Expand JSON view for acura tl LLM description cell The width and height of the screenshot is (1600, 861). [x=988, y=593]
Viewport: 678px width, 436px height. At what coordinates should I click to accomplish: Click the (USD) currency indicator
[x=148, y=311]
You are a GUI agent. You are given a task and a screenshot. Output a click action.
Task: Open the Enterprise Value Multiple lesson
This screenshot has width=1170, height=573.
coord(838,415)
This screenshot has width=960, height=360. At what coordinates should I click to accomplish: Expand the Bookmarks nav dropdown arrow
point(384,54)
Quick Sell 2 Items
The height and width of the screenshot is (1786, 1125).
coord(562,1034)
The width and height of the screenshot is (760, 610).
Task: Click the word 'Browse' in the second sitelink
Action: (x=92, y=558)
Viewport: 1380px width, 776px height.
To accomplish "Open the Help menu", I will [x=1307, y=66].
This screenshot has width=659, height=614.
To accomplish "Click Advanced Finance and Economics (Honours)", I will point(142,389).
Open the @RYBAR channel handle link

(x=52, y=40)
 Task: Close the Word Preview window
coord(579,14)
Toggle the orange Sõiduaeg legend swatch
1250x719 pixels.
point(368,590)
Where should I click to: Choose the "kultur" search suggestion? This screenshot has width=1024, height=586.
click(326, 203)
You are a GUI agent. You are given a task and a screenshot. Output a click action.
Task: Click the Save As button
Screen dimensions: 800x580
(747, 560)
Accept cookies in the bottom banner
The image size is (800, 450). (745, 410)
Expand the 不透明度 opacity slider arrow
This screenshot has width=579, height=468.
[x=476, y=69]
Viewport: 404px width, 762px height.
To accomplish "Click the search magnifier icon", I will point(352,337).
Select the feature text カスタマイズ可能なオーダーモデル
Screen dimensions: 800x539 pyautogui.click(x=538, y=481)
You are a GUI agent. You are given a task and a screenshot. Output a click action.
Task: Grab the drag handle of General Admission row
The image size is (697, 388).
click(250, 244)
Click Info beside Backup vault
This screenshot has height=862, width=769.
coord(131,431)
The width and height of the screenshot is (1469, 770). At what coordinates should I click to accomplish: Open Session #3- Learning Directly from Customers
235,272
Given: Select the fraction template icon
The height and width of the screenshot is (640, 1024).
···
▶ **EXERCISE REQUIREMENTS**
Every record above should be written out exactly.

▶ **RESULT BELOW**
Expand JSON view for acura tl LLM description cell The width and height of the screenshot is (1600, 861). [x=988, y=593]
Viewport: 678px width, 436px height. At what coordinates should I click to accomplish: Click the (USD) currency indicator
[x=148, y=311]
You are a GUI agent. You are given a task and a screenshot. Output a click action.
Task: Open the Enterprise Value Multiple lesson
This screenshot has width=1170, height=573.
coord(838,415)
This screenshot has width=960, height=360. At what coordinates should I click to accomplish: Expand the Bookmarks nav dropdown arrow
point(384,54)
Quick Sell 2 Items
The height and width of the screenshot is (1786, 1125).
coord(562,1034)
The width and height of the screenshot is (760, 610).
Task: Click the word 'Browse' in the second sitelink
Action: (x=92, y=558)
Viewport: 1380px width, 776px height.
To accomplish "Open the Help menu", I will [x=1307, y=66].
This screenshot has width=659, height=614.
To accomplish "Click Advanced Finance and Economics (Honours)", I will point(142,389).
Open the @RYBAR channel handle link

(x=52, y=40)
 Task: Close the Word Preview window
coord(579,14)
Toggle the orange Sõiduaeg legend swatch
1250x719 pixels.
point(368,590)
Where should I click to: Choose the "kultur" search suggestion? This screenshot has width=1024, height=586.
click(326, 203)
You are a GUI agent. You are given a task and a screenshot. Output a click action.
Task: Click the Save As button
Screen dimensions: 800x580
(747, 560)
Accept cookies in the bottom banner
The image size is (800, 450). (745, 410)
Expand the 不透明度 opacity slider arrow
This screenshot has width=579, height=468.
[x=476, y=69]
Viewport: 404px width, 762px height.
To accomplish "Click the search magnifier icon", I will point(352,337).
Select the feature text カスタマイズ可能なオーダーモデル
Screen dimensions: 800x539 pyautogui.click(x=538, y=481)
You are a GUI agent. You are given a task and a screenshot. Output a click action.
Task: Grab the drag handle of General Admission row
The image size is (697, 388).
click(250, 244)
Click Info beside Backup vault
This screenshot has height=862, width=769.
coord(131,431)
The width and height of the screenshot is (1469, 770). At what coordinates should I click to accomplish: Open Session #3- Learning Directly from Customers
235,272
Given: Select the fraction template icon
The height and width of the screenshot is (640, 1024).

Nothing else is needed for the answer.